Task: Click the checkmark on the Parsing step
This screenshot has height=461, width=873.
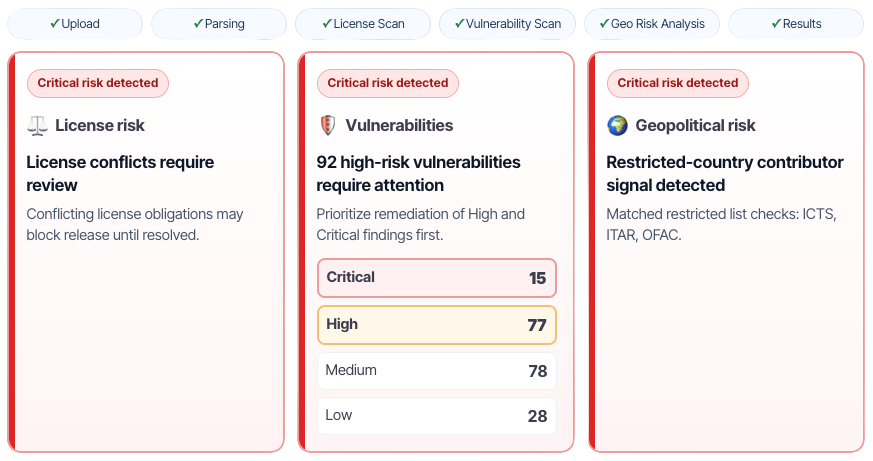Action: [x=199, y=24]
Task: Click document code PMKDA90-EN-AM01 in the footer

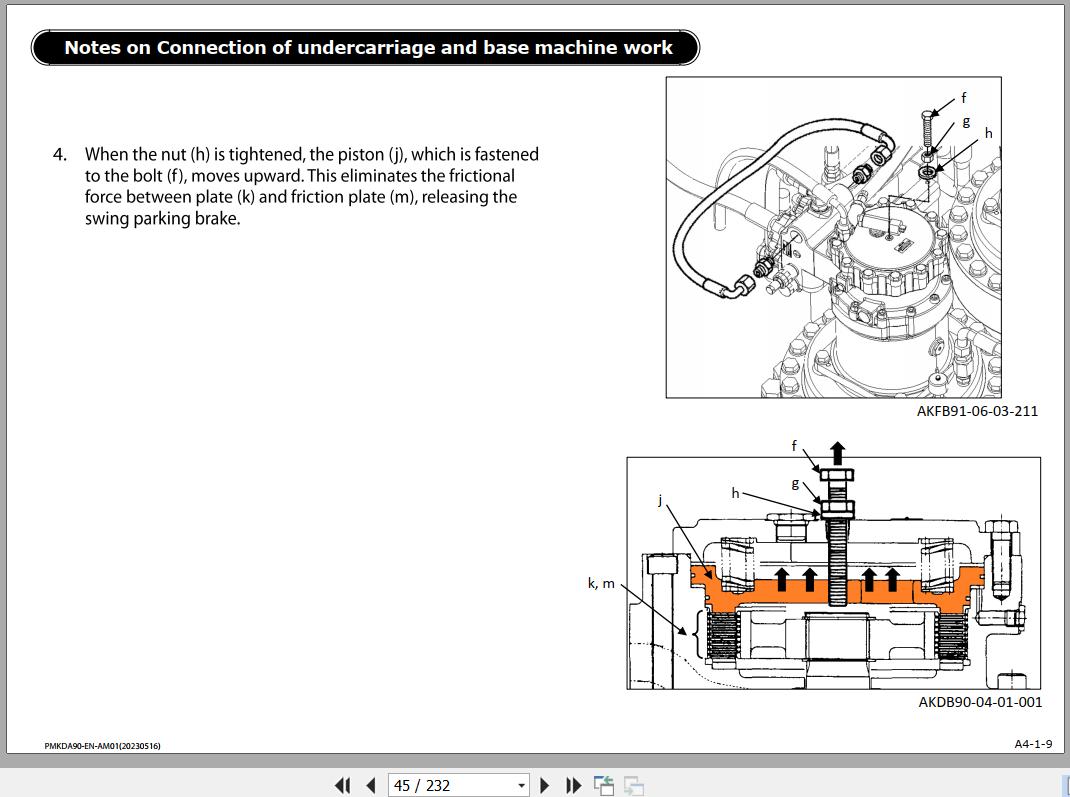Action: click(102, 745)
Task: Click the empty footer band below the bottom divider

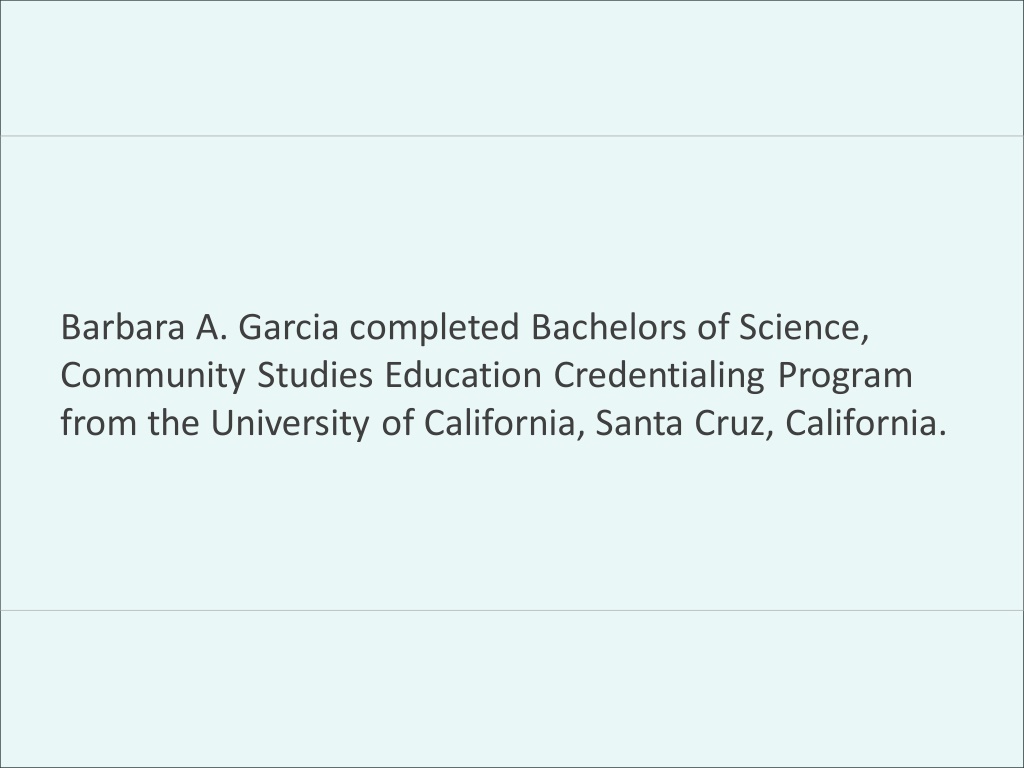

________

> **What is expected**
Will you set down the records word for word while leaving out every picture?

> **Answer**
Task: Click the checkmark on the Parsing step
This screenshot has height=461, width=873.
Action: [x=199, y=24]
Task: Click document code PMKDA90-EN-AM01 in the footer

Action: click(102, 745)
Task: Click the empty footer band below the bottom divider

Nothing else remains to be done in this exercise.